Esta rara yerba, de que vamos hablando, ¿es terrestre o marítima? Si lo primero, como se lo imaginó Colón y como se lo dan a entender muchos de los que atraviesan en el día aquellos mares, ¿de qué parte de la tierra es indígena? ¿Qué escollo o qué isla, qué continente no habrá ya agotado su fecundidad, habiendo perdido un número casi infinito de plantas que las olas han arrebatado de su seno? Y ¿cómo finalmente entre estas plantas no se ha descubierto jamás ninguna que fuese de distinta especie? Porque es constante que esta   —285→   exactísima uniformidad no se ve reinar en los campos, montes, valles o costas de la tierra que tenemos conocida, especialmente en los puntos de extraordinaria feracidad; porque allí al revés suele la naturaleza mezclar y confundir con bello desorden toda suerte de vegetales, como haciendo gala de amontonar y derramar a mano llena sus inagotables riquezas.

Pero si al contrario esta planta debe considerarse como marítima, según lo escribe Linneo y según lo repiten a una voz y de común parecer todos los botanistas modernos, ¿por qué, vuelvo a preguntar, se deja siempre ver con ciertas señales que indican haber sido arrancada violentamente? ¿Por qué entre tantos millones de ellas que se han observado en el discurso de más de tres siglos no se ha encontrado siquiera una, una sola, en quién se reconociese alguna apariencia de pie o raíz; sin embargo de ser las raíces el primer laboratorio donde la naturaleza trabaja y extrae los jugos que han de servir para la nutrición de cualquier vegetal? Y si a todo lo referido se pretende dar salida diciendo que las resacas arrancan esta yerba en tiempo de tormentas, y que por esto se la debe comprender en la   —286→   familia de las algas, ¿no será siempre extraño fenómeno, y quizá único en su especie, que en el fondo del Océano no sólo nazcan y crezcan tan prodigioso número de plantas coma hemos dicho, sino que estas ya en lo perfecto y acabado de su vegetación, ya en el color y figura de sus hojas, ya en la disposición de sus ramas, ya finalmente en el tamaño y calidad de lo que parece su fruta, se asemejen tan extremadamente a las que se han criado en la tierra respirando el aire libre y aprovechándose de las sales y vapores que lleva siempre consigo aquel elemento?
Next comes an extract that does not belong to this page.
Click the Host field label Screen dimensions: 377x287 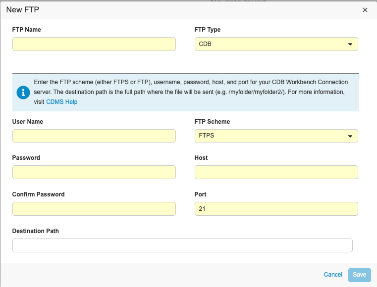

Porque no puede de ningún modo negarse que dichas plantas han llegado ya a su perfección cuando empiezan a levantarse sobre las aguas; y porque es cierto también que entre tantos millares de ellas que nadan en la superficie de las olas, aunque se repara infinita diversidad en su volumen, y aunque es difícil hallar dos que sean de un mismo tamaño, sin embargo no se ve jamás ni una sola cuyas hojas y ramas no estén perfectamente desarrolladas y cuyo tronco no haya adquirido ya toda la consistencia y firmeza, a que podía aspirar. En cuanto a mí confieso que me hacen tanta fuerza estas consideraciones,   —287→   que por ahora no me atrevo a dar mi parecer, diciendo únicamente con un hábil Botánico que todavía es muy incierto y dudoso el origen de esta planta.
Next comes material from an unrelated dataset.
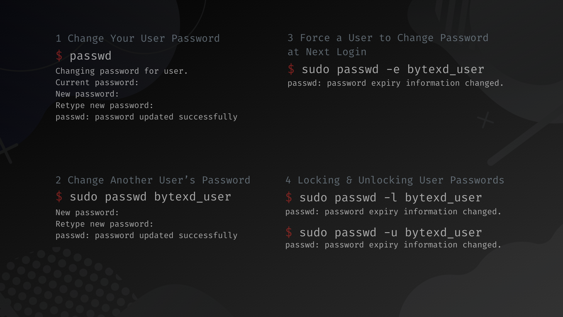This screenshot has width=563, height=317.
Task: Click the password updated successfully output text
Action: click(x=147, y=117)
Pero si se halla cubierto de tinieblas su nacimiento y patria, no lo está menos su verdadera suerte y destino. Porque no es de creer que la naturaleza, después de haberla educado con tanto esmero, la haya mandado viajar sin cesar con las olas del Océano y sin tener en ello alguna mira o fin particular, ¿Será, pues, dicha planta una de las muchas que, según las observaciones hechas, en los últimos tiempos, emigran a menudo de uno, a otro país, atravesando inmensos intervalos de aire o de agua para obedecer sin saber como a las inmutables, sabias y misteriosas leyes con que se gobierna el orbe? Y si así es, como yo me inclino a creerlo, ¿cuál podrá ser el objeto de la grande emigración de la numerosísima familia del sargazo? ¿En qué costa, en qué escollo, en qué bahía o ensenada desierta vendrá a dar fondo todos los años, ora sea para reproducirse de nuevo, o bien para servir a otros intentos y utilidades que nosotros ignoramos? Pero baste ya de este argumento.